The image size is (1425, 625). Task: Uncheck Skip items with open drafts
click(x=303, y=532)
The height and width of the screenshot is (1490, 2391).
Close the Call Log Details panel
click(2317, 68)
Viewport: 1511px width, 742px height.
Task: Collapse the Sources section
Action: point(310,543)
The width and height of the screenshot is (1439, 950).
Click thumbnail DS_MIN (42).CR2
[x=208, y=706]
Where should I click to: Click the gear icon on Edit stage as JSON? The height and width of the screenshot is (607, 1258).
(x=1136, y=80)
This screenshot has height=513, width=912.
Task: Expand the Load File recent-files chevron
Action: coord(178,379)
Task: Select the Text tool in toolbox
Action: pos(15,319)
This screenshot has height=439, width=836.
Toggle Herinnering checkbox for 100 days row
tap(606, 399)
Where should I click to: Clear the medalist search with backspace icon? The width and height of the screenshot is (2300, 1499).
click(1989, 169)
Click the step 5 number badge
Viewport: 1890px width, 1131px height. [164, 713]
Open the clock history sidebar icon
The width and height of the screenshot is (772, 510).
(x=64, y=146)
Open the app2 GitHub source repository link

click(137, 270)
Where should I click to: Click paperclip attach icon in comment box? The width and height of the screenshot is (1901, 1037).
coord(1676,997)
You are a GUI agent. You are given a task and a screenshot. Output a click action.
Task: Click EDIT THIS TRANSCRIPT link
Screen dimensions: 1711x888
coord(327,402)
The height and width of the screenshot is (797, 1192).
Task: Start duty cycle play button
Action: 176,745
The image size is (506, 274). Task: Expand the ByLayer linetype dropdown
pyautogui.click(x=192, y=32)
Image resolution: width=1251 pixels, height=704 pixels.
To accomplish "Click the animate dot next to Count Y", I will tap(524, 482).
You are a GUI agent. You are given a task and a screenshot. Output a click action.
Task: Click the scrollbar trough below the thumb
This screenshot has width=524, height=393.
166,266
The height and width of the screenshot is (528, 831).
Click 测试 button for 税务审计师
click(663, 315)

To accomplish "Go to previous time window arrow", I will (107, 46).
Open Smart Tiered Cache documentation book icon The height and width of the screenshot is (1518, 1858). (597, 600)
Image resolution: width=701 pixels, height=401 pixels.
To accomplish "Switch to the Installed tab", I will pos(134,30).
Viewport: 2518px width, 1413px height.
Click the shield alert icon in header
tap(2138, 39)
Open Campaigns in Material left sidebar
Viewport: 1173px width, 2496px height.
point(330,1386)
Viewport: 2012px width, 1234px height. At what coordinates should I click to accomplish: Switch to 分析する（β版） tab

THE PROBLEM |
The answer must reproduce every record exactly.

ANSWER TO THE PROBLEM |
The image size is (1425, 625). Task: Uncheck Skip items with open drafts
click(x=303, y=532)
The height and width of the screenshot is (1490, 2391).
Close the Call Log Details panel
click(2317, 68)
Viewport: 1511px width, 742px height.
Task: Collapse the Sources section
Action: point(310,543)
The width and height of the screenshot is (1439, 950).
Click thumbnail DS_MIN (42).CR2
[x=208, y=706]
Where should I click to: Click the gear icon on Edit stage as JSON? The height and width of the screenshot is (607, 1258).
(x=1136, y=80)
This screenshot has height=513, width=912.
Task: Expand the Load File recent-files chevron
Action: coord(178,379)
Task: Select the Text tool in toolbox
Action: pos(15,319)
This screenshot has height=439, width=836.
Toggle Herinnering checkbox for 100 days row
tap(606, 399)
Where should I click to: Clear the medalist search with backspace icon? The width and height of the screenshot is (2300, 1499).
click(1989, 169)
Click the step 5 number badge
Viewport: 1890px width, 1131px height. [164, 713]
Open the clock history sidebar icon
The width and height of the screenshot is (772, 510).
(x=64, y=146)
Open the app2 GitHub source repository link

click(137, 270)
Where should I click to: Click paperclip attach icon in comment box? The width and height of the screenshot is (1901, 1037).
coord(1676,997)
You are a GUI agent. You are given a task and a screenshot. Output a click action.
Task: Click EDIT THIS TRANSCRIPT link
Screen dimensions: 1711x888
coord(327,402)
The height and width of the screenshot is (797, 1192).
Task: Start duty cycle play button
Action: 176,745
The image size is (506, 274). Task: Expand the ByLayer linetype dropdown
pyautogui.click(x=192, y=32)
Image resolution: width=1251 pixels, height=704 pixels.
To accomplish "Click the animate dot next to Count Y", I will tap(524, 482).
You are a GUI agent. You are given a task and a screenshot. Output a click action.
Task: Click the scrollbar trough below the thumb
This screenshot has width=524, height=393.
166,266
The height and width of the screenshot is (528, 831).
Click 测试 button for 税务审计师
click(663, 315)

To accomplish "Go to previous time window arrow", I will (107, 46).
Open Smart Tiered Cache documentation book icon The height and width of the screenshot is (1518, 1858). (597, 600)
Image resolution: width=701 pixels, height=401 pixels.
To accomplish "Switch to the Installed tab", I will pos(134,30).
Viewport: 2518px width, 1413px height.
Click the shield alert icon in header
tap(2138, 39)
Open Campaigns in Material left sidebar
Viewport: 1173px width, 2496px height.
point(330,1386)
Viewport: 2012px width, 1234px height. At what coordinates should I click to accomplish: Switch to 分析する（β版） tab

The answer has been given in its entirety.